>> begin

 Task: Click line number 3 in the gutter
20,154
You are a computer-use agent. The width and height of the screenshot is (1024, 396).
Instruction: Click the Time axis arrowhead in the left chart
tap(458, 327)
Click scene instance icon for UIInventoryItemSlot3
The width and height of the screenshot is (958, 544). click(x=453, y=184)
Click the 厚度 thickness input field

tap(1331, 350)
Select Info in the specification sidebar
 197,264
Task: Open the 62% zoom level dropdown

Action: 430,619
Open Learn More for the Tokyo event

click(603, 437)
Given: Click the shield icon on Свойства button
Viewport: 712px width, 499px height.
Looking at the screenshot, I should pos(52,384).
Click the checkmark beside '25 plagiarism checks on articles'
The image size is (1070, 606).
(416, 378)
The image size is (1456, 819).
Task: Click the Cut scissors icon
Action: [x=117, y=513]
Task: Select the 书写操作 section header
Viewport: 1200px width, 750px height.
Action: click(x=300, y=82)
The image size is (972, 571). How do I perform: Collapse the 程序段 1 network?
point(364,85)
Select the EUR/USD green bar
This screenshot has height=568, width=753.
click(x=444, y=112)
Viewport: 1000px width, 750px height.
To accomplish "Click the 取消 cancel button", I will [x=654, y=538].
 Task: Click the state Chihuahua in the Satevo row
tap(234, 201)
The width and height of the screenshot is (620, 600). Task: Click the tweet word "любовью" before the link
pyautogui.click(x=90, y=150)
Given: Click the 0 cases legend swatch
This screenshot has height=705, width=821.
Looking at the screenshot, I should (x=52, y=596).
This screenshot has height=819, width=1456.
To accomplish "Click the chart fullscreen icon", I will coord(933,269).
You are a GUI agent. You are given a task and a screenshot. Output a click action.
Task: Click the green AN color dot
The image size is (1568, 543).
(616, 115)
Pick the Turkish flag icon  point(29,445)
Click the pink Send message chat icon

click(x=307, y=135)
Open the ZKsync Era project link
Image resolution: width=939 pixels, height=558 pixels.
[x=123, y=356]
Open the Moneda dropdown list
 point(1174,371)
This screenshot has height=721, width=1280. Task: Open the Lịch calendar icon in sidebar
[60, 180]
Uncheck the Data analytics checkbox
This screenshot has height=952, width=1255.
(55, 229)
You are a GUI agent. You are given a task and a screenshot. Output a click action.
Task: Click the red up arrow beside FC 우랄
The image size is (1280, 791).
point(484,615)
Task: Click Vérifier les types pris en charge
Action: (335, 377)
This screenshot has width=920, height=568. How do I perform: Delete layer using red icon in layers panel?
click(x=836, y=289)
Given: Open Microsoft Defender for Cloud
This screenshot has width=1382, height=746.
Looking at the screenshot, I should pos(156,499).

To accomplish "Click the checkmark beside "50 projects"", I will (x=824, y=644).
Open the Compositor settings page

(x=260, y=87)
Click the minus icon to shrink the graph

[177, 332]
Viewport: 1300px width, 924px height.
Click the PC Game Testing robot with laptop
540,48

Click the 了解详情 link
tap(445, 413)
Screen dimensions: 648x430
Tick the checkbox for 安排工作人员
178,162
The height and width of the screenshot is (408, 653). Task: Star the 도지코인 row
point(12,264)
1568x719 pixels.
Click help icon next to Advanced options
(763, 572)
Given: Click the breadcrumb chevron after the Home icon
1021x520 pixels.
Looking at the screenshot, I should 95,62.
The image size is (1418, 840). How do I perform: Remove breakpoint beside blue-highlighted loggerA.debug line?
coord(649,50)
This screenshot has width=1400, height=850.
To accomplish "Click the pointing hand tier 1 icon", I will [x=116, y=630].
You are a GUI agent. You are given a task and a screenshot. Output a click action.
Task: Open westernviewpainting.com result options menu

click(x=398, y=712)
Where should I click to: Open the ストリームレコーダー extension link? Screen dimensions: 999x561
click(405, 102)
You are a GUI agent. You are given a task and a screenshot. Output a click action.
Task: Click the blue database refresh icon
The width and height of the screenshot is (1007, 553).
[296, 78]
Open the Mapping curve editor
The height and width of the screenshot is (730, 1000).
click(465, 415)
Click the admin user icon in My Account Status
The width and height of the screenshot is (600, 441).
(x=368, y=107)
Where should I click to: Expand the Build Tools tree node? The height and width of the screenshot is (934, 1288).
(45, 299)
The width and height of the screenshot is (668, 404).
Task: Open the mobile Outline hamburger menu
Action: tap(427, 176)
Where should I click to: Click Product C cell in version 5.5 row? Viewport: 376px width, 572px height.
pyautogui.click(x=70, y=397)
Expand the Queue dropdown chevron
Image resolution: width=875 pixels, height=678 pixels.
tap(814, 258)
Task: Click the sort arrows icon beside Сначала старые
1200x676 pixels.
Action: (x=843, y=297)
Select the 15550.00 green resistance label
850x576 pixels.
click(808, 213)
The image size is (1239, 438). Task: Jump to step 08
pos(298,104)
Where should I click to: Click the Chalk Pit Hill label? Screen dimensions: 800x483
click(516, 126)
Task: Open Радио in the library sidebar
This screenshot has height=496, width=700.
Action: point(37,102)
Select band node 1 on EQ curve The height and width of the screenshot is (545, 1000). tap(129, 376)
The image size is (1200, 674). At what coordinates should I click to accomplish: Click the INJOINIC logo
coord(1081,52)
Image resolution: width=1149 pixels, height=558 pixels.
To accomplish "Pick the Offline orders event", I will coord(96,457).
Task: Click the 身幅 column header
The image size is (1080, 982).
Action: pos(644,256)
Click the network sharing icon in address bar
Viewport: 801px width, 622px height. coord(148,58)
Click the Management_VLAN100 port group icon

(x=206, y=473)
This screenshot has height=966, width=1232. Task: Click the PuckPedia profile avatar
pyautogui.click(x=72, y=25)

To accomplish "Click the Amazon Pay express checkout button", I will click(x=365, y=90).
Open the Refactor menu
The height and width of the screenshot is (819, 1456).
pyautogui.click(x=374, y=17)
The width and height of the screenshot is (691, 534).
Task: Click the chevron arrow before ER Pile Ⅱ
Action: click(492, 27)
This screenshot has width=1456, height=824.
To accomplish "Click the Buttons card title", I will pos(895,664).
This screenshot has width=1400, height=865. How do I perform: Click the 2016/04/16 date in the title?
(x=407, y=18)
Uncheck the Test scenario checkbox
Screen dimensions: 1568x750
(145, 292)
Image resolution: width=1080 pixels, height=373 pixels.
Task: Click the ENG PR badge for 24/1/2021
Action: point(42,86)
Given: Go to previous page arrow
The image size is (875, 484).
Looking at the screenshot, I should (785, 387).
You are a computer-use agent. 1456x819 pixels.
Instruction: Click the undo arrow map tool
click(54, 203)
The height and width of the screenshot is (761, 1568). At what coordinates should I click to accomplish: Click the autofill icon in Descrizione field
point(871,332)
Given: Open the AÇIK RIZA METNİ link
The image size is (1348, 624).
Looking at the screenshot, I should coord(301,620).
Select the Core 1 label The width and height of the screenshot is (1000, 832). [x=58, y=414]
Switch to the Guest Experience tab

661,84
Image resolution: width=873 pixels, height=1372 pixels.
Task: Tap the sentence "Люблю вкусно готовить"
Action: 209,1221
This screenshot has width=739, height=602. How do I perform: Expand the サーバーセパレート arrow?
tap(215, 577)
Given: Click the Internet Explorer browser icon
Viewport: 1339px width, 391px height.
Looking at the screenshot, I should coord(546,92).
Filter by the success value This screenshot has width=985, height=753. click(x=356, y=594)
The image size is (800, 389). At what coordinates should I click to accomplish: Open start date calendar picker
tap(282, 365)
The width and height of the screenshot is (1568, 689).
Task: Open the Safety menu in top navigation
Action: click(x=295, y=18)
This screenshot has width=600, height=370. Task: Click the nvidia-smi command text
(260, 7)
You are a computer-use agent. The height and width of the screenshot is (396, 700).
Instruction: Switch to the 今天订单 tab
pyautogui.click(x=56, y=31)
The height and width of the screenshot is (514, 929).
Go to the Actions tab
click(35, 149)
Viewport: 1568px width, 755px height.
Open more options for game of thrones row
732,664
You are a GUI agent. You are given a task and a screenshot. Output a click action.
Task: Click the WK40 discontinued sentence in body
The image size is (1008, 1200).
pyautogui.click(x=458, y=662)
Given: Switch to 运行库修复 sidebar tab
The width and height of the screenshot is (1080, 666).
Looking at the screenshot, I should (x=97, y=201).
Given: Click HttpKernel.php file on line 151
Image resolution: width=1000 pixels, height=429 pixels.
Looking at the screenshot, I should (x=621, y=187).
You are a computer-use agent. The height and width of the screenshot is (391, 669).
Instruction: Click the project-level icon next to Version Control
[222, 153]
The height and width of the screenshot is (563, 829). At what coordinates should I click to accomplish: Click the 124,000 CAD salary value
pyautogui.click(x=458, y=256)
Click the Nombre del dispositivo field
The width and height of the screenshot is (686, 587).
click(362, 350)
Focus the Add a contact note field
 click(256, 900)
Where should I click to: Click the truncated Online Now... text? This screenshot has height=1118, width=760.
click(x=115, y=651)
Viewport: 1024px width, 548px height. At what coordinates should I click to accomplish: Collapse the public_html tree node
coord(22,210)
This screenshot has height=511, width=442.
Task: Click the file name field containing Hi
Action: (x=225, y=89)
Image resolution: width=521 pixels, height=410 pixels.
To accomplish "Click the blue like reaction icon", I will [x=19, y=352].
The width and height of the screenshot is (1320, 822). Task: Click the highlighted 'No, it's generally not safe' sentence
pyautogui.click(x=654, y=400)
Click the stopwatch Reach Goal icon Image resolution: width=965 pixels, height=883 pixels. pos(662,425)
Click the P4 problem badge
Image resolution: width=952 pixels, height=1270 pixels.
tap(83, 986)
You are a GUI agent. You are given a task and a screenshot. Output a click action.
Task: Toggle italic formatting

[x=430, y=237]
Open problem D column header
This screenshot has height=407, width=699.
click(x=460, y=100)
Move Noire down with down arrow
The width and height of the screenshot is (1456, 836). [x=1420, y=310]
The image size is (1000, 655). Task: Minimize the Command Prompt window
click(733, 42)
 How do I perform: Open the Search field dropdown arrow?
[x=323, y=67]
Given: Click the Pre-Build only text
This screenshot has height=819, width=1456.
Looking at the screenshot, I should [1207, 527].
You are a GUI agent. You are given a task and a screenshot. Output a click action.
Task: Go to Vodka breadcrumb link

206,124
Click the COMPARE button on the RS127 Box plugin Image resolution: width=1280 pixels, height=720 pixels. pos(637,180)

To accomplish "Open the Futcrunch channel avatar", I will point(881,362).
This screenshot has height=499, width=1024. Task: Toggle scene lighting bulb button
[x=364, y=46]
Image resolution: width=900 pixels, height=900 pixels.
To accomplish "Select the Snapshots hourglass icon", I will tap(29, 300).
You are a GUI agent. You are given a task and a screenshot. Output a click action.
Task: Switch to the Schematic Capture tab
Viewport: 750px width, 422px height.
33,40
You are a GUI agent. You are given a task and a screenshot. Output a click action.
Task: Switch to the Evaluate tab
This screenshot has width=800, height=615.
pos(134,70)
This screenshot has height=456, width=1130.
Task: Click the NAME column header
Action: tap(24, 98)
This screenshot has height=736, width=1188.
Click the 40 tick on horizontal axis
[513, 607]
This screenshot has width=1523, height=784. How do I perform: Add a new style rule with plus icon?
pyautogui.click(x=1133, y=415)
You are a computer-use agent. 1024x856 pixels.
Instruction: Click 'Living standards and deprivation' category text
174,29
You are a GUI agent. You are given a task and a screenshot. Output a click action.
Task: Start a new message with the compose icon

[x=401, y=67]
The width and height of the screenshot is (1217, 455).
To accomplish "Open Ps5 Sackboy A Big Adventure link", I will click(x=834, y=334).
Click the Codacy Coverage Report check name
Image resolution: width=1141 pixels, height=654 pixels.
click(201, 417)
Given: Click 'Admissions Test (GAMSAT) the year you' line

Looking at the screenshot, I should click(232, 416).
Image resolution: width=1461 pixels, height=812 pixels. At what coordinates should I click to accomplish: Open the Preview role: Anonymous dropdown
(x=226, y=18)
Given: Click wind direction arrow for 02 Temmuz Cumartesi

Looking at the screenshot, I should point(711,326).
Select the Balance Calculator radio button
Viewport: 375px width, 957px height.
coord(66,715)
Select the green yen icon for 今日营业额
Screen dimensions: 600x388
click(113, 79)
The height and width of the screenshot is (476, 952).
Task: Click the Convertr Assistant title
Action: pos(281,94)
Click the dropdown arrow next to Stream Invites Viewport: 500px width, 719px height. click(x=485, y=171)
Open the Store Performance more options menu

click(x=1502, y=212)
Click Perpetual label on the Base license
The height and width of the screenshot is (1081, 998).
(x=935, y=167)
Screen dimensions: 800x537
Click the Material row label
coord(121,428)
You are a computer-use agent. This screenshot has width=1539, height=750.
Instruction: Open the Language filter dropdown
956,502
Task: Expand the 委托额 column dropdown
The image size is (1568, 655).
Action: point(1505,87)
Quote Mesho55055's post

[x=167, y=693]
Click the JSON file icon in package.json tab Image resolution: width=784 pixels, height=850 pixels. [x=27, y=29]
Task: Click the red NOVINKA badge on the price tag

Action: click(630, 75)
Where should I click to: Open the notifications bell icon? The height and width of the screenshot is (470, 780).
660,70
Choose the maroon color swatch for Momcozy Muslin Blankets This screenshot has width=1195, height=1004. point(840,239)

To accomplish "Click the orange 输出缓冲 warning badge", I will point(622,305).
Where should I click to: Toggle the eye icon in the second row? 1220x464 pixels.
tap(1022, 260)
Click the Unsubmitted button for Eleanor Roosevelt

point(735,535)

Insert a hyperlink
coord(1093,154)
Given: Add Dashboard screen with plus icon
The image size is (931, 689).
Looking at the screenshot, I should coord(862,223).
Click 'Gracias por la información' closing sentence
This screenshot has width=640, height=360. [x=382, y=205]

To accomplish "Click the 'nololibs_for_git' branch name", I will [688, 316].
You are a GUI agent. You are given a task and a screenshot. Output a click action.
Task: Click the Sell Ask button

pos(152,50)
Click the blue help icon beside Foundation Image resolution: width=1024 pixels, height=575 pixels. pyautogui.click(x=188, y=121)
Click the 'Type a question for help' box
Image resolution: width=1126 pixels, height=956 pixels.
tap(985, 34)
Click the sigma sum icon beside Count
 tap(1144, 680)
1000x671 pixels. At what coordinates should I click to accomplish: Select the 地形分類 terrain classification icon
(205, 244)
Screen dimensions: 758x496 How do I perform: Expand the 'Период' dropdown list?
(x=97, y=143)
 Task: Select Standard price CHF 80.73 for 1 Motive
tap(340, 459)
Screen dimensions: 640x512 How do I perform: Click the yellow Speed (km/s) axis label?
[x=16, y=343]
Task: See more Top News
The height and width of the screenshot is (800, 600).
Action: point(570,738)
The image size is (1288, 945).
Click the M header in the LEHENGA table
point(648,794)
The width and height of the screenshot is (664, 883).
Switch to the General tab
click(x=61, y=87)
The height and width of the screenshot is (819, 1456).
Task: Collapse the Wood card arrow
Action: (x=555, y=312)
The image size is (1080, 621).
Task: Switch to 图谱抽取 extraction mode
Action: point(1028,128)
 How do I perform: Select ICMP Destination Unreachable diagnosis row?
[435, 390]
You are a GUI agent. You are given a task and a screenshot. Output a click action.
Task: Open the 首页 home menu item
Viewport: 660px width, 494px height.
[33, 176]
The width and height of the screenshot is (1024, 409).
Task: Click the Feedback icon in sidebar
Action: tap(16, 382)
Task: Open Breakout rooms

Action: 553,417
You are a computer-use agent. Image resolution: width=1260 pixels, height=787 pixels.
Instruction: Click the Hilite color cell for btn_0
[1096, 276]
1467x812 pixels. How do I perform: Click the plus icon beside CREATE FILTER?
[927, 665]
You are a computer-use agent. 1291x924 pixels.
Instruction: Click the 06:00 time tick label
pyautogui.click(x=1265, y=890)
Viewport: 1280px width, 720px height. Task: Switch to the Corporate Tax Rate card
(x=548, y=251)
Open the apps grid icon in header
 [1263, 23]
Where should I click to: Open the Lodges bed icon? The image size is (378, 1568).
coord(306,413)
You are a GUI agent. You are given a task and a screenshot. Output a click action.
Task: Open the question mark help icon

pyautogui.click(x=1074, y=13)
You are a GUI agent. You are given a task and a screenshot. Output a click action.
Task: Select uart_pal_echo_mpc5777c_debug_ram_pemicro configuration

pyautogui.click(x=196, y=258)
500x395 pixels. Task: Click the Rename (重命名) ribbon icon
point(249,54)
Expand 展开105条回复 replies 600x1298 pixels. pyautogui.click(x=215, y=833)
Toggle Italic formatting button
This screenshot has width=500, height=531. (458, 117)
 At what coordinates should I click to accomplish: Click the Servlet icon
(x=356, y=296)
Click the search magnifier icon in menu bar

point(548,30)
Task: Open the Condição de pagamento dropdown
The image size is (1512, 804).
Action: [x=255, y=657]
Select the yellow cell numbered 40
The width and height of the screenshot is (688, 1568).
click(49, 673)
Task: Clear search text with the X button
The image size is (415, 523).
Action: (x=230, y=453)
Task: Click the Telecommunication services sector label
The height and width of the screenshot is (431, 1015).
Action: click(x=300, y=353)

>> end

Pick out each line of the records above that contains the string "color", and copy every such line in full.

Exercise answer –
Task: Click the green AN color dot
Choose the maroon color swatch for Momcozy Muslin Blankets This screenshot has width=1195, height=1004. point(840,239)
Instruction: Click the Hilite color cell for btn_0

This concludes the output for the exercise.